Table 1.
Criteria | Eligibility |
---|---|
Article type | a. Published in peer‐reviewed journal between 1 January 2010 and 27 September 2021; OR |
b. Presented as abstract at a scientific conference between January 2010 and September 2021; OR | |
c. Unpublished work containing relevant data | |
Intervention | Studies reporting primary data on injectable PrEP, including CAB‐LA, placebo products or hypothetical injectable PrEP use |
Study population | a. Populations at substantial risk of HIV acquisition; OR |
b. Healthcare workers/stakeholders involved in any aspect of provision of injectable PrEP | |
Study design | a. Qualitative studies, including in‐depth interviews or focus group discussions; OR |
b. Experimental or non‐experimental studies quantitatively evaluating the use of injectable PrEP to prevent HIV among people at substantial risk of HIV infection | |
Key outcomes | a. Awareness of injectable PrEP |
b. Values and preferences related to injectable PrEP | |
c. Feasibility a , acceptability b or satisfaction c with injectable PrEP | |
d. Concerns regarding injectable PrEP | |
e. Willingness to use injectable PrEP | |
f. Barriers and facilitators of injectable PrEP use |
Feasibility is defined as “the extent to which a new treatment, or an innovation, can be successfully used or carried out within a given agency or setting” [23, 24].

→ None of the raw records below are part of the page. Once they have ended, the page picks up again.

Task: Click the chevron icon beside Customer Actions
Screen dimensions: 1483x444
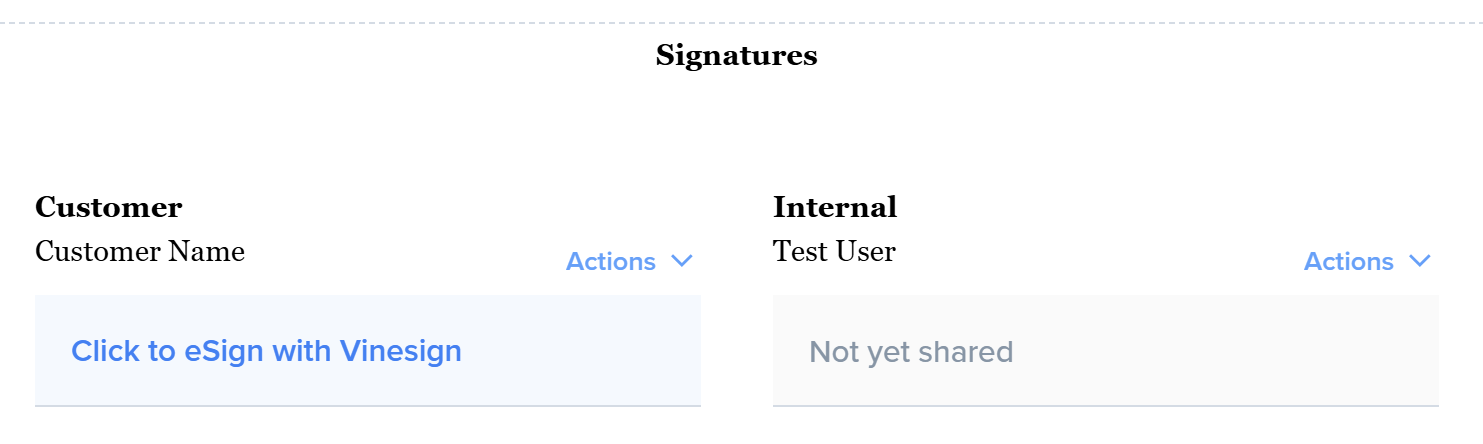Action: 682,261
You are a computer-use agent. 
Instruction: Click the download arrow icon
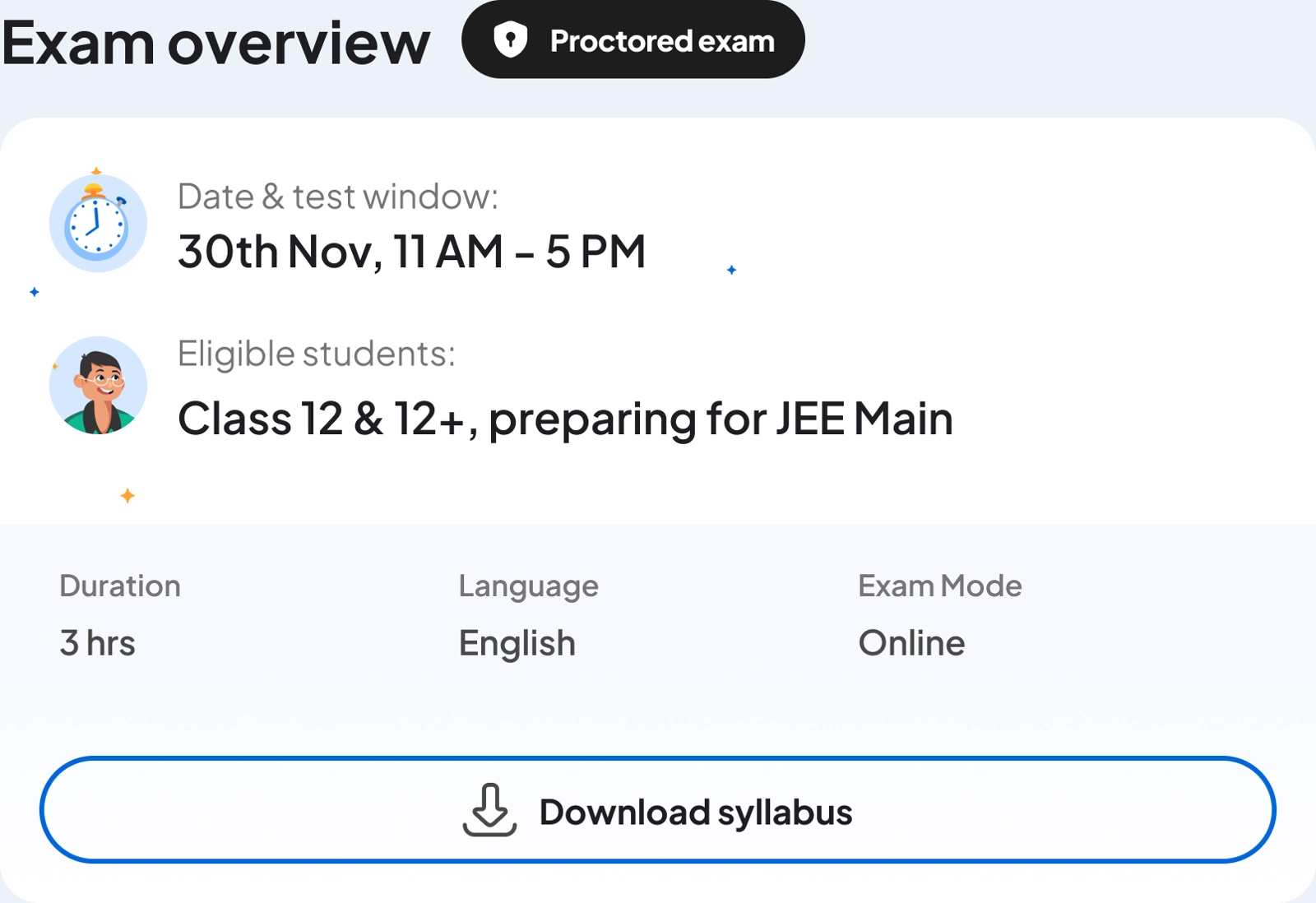(x=490, y=810)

Acceptability is defined as “a multi‐faceted construct that reflects the extent to which people delivering or receiving a healthcare intervention consider it to be appropriate, based on anticipated or experienced cognitive and emotional responses to the intervention” [25].
Satisfaction is “the state of being content or fulfilled with a service or intervention based on one's needs and desires or being content with the general service‐delivery experience” [26]. Abbreviations: PrEP, pre‐exposure prophylaxis; CAB‐LA, long‐acting injectable cabotegravir.